> [What this exercise asks]
1. According to the Nixon excerpt, what position does Randi Weingarten hold?
2. Copy the passage from the Nixon excerpt word for word, starting at "Like many other" and ending at "surfaced on Saturday.".

Nixon, an actress whose ex-husband is Jewish, is raising her two children from that marriage as Jews.

Like many other New York Democrats, Nixon supports greater oversight of the curricula in Orthodox Jewish schools known as yeshivas. Critics, including some within the Jewish community, maintain that the secular education provided at yeshivas is often inadequate.

Cuomo reportedly promised Hasidic leaders in a meeting in Brooklyn earlier this month that he would not increase regulation of yeshivas.

Nixon told HuffPost on Sunday that she does not support the BDS movement and never has.

“Anti-Semitism is on the rise, not just across the country but across the globe. My children are Jewish. I fear for them,” Nixon said in an interview after delivering a speech at a Harlem church. “And to have me accused in such a blatant way of something that is so completely untrue is deeply, deeply offensive to me.”

Progressive Jewish leaders condemned the literature after it surfaced on Saturday.

“How dare you, [New York State Democratic Committee]?!,” tweeted New York City Councilman Brad Lander, a Nixon supporter. “Smearing [Cynthia Nixon] (whose kids are being raised Jewish, BTW) as soft on anti-Semitism & lying about her position on Israel in order to fearmonger and shill for votes is a shameful dead-end for our party.”

Rabbi Sharon Kleinbaum ― who leads Beit Simchat Torah, where Nixon is a member ― and Kleinbaum’s wife, Randi Weingarten, president of the American Federation of Teachers, whose state affiliate endorsed Cuomo, wrote a joint Facebook post blasting the mailer.

> [Recorded information]
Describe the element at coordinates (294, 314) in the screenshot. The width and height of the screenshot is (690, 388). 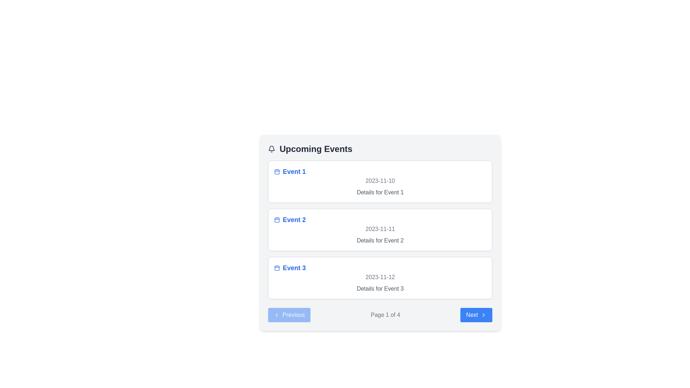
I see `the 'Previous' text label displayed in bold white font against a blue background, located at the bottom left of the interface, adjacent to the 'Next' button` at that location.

> [Task solutions]
1. President of the American Federation of Teachers

2.
Like many other New York Democrats, Nixon supports greater oversight of the curricula in Orthodox Jewish schools known as yeshivas. Critics, including some within the Jewish community, maintain that the secular education provided at yeshivas is often inadequate.

Cuomo reportedly promised Hasidic leaders in a meeting in Brooklyn earlier this month that he would not increase regulation of yeshivas.

Nixon told HuffPost on Sunday that she does not support the BDS movement and never has.

“Anti-Semitism is on the rise, not just across the country but across the globe. My children are Jewish. I fear for them,” Nixon said in an interview after delivering a speech at a Harlem church. “And to have me accused in such a blatant way of something that is so completely untrue is deeply, deeply offensive to me.”

Progressive Jewish leaders condemned the literature after it surfaced on Saturday.